GIVEN TEXT -
## START
# Newbie - Thermal Gradient Issues In Bearded Dragon Viv



## ClemSnide (Jul 23, 2013)

Hi All,

First post so please be gentle with me.

I am taking my first tentative steps into the world of reptiles and am in the process of getting my set up correct.

I will be keeping a Bearded Dragon, but not until I am sure everything is setup correctly.

I have a 4x2x2 Vivexotic. I got a decent deal on the cabinet and starter kit so went with that. It iis the new version with supposed better ventilation in the doors.

I have everything put together and have laid slate tiles as substrate. There is a java wood hide and branches to raise the basking spot closer to the lamp.

My issue is that I just can't get the thermal gradient right. I am using a Habistat dimmer to assist but things aren't settling correctly.

The cool side of the Viv is registering around 85.5 - 86 degrees and if I try and adjust the stat to lower it I loose the temp under the basking spot. It drops to around 93.5 - 94. The lamp itself then switches itself off or barely registers at all.

The habistat probe is around 2-3 cms off the floor slightly towards the colder side of the viv.

I have read so much conflicting info around temps that I feel like my head is going to explode. So a definitive on what temps I'm looking for would help. I have been trying to achieve a 20 degree spread 84 - 104 is that ok?.
## END
YOUR TASK - Rewrite the paragraph of the vivarium thread that begins "The cool side of the Viv" in fewer words, keeping its main facts. The lines after the vivarium thread come from a different source.

DATASET CONTENT -
## START
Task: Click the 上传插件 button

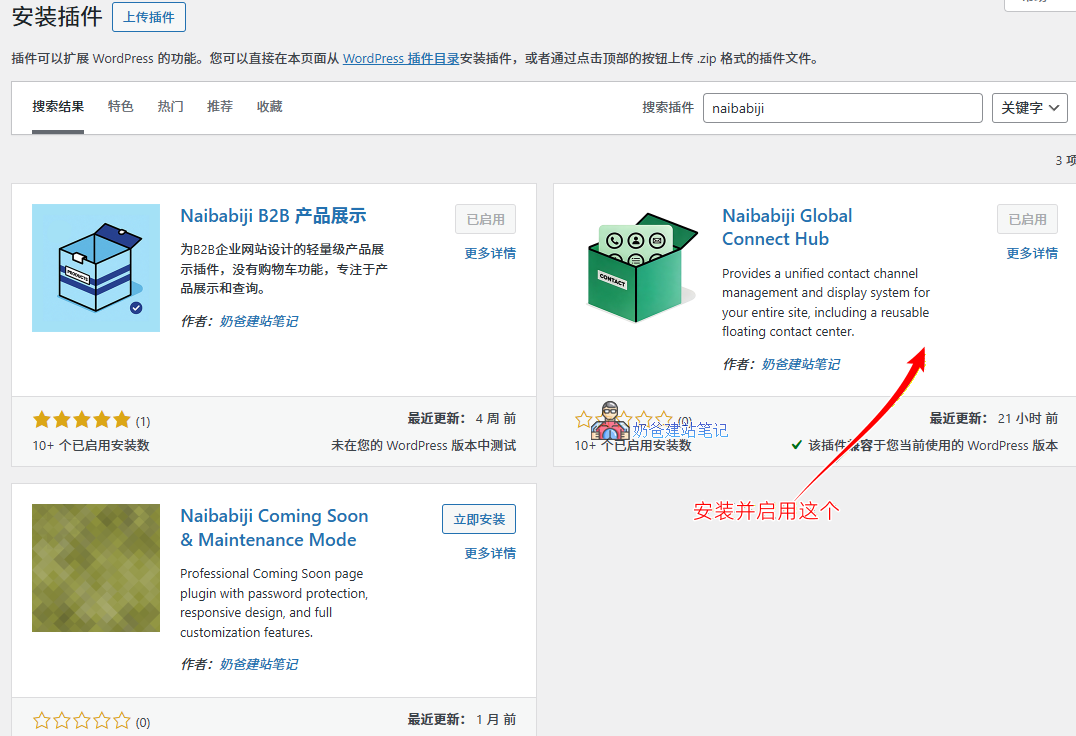Action: 148,17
## END
COMPLETE ANSWER - The cool side reads about 85.5–86 degrees. Turning the thermostat down to lower it drops the basking spot to roughly 93.5–94 degrees, and the lamp then switches off or barely registers.